Hope…there is hope for recovery.

I know this. I want to share this message with the world. I spent years of my life held prisoner by the lies and intrusive thoughts of anorexia and bulimia. I no longer live in this place and I want you to know that there is hope for recovery. How, may you ask, is this possible? This is a question that only your journey to recovery will reveal to you. However, there are valuable tools that we all can share to uplift one another along our own journeys. 

Along my journey, I learned to look into the deepest parts of myself to begin to heal.
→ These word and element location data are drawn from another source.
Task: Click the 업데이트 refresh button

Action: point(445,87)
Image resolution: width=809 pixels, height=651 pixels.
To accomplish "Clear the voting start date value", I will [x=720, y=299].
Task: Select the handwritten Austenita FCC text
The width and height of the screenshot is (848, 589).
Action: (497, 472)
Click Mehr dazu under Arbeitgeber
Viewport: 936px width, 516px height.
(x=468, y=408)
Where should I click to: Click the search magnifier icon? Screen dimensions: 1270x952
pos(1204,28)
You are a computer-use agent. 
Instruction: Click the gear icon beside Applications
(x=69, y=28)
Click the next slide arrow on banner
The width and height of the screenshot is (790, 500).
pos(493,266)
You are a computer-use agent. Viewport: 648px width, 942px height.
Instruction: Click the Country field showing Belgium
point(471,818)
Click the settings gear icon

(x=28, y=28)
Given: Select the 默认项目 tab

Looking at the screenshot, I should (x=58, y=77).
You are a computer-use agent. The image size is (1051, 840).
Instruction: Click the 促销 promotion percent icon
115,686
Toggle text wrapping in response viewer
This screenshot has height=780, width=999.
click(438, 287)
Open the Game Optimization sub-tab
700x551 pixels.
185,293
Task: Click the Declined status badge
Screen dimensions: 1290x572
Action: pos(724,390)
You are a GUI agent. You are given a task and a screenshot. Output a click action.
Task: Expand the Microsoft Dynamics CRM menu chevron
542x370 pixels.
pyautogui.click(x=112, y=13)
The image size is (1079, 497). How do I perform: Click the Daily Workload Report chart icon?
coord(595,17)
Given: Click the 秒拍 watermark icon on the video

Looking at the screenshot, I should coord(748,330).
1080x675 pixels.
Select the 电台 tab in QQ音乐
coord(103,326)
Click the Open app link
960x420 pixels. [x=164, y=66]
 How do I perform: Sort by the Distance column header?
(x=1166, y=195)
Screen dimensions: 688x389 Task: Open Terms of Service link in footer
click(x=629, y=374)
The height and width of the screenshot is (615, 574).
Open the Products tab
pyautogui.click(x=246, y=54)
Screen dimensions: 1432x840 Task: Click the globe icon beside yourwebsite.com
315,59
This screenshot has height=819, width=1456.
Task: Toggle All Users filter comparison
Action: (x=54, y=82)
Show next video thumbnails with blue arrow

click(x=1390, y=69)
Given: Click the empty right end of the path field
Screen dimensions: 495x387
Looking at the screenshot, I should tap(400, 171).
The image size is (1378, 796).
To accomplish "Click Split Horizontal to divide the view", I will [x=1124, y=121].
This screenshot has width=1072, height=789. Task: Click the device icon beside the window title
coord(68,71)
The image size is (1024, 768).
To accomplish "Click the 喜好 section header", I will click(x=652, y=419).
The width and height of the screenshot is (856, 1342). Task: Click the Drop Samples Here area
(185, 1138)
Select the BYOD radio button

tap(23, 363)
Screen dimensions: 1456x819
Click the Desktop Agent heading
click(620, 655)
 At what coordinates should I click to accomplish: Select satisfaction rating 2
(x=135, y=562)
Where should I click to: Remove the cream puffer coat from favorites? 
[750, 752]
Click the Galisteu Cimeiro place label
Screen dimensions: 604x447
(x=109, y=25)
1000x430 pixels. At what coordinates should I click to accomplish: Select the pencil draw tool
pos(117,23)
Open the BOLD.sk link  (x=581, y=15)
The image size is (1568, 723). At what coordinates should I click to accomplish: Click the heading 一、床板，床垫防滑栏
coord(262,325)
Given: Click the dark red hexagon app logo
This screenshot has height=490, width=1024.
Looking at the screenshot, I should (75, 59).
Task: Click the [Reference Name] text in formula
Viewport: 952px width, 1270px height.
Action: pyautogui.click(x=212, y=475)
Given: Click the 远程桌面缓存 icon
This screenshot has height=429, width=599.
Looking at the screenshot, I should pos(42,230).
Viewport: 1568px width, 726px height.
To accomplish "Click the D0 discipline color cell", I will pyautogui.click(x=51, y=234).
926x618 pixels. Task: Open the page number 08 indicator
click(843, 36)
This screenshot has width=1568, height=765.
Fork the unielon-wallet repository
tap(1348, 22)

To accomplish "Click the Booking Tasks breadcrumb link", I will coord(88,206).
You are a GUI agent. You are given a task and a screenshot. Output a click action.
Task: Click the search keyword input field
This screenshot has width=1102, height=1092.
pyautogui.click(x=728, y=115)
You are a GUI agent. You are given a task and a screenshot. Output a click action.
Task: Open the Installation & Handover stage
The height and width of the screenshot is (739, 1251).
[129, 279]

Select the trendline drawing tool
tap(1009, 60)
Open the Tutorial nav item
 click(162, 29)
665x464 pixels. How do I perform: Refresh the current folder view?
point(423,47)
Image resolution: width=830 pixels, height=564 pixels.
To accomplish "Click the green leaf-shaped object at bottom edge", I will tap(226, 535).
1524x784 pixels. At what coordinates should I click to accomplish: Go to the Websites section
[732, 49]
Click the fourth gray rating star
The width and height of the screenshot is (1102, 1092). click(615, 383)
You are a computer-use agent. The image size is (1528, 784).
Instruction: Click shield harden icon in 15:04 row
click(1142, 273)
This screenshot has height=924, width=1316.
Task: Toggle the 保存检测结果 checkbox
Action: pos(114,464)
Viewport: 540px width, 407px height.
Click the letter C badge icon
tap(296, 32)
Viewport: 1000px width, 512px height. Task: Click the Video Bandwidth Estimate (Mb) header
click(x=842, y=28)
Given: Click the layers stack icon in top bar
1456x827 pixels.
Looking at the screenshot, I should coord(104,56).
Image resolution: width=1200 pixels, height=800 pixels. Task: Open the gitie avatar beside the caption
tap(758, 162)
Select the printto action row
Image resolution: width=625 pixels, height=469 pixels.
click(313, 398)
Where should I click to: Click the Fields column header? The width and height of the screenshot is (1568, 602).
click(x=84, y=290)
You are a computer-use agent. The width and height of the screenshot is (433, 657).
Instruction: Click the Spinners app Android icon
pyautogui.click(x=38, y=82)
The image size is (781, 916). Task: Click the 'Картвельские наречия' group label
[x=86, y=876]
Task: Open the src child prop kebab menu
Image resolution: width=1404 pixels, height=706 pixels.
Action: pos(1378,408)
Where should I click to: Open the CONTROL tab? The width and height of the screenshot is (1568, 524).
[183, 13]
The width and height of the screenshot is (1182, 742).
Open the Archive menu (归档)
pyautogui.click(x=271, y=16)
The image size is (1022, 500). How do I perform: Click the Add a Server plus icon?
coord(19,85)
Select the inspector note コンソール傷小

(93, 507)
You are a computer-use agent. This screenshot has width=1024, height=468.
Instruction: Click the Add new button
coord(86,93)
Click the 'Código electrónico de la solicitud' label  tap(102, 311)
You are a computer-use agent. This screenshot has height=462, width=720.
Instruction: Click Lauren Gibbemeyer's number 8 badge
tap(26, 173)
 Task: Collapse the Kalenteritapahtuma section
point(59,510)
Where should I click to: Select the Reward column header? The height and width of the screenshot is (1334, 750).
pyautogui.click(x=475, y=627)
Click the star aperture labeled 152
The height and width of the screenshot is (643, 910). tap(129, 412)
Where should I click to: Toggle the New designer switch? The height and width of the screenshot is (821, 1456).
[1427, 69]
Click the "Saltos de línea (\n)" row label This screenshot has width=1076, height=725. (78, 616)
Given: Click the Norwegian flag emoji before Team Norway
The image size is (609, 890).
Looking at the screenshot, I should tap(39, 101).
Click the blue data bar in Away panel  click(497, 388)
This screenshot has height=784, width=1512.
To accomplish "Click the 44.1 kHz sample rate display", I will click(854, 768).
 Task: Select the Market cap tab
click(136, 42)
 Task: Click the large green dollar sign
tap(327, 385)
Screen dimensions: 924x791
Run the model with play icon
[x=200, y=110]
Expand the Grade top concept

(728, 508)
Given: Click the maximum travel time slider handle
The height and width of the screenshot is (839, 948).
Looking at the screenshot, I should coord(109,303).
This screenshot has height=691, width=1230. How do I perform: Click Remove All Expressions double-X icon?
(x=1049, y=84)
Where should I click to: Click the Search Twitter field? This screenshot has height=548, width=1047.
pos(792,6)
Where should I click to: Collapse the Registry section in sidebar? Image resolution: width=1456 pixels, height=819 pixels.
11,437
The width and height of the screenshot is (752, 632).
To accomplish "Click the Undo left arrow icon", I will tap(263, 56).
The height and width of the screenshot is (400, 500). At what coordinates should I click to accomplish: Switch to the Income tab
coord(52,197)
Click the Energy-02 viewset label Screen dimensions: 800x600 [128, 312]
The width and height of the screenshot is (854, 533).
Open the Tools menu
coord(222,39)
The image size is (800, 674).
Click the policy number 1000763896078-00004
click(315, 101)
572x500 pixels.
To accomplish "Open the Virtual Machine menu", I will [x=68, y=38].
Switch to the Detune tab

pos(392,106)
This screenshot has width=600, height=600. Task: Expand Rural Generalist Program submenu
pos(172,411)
I learned coping skills to help manage the feelings that would arise. Many of the tools I found turned out to be tools and creative outlets that I will continue to carry with me throughout my life. 

Photography is one of the many tools that I discovered during the early stages of my recovery. I was searching for a creative outlet that would allow me to not escape my feelings, but rather separate myself from the eating disorders and actually feel. I no longer wanted to numb my feelings. I no longer wanted to be defined by the eating disorder. After all, I was not my eating disorder.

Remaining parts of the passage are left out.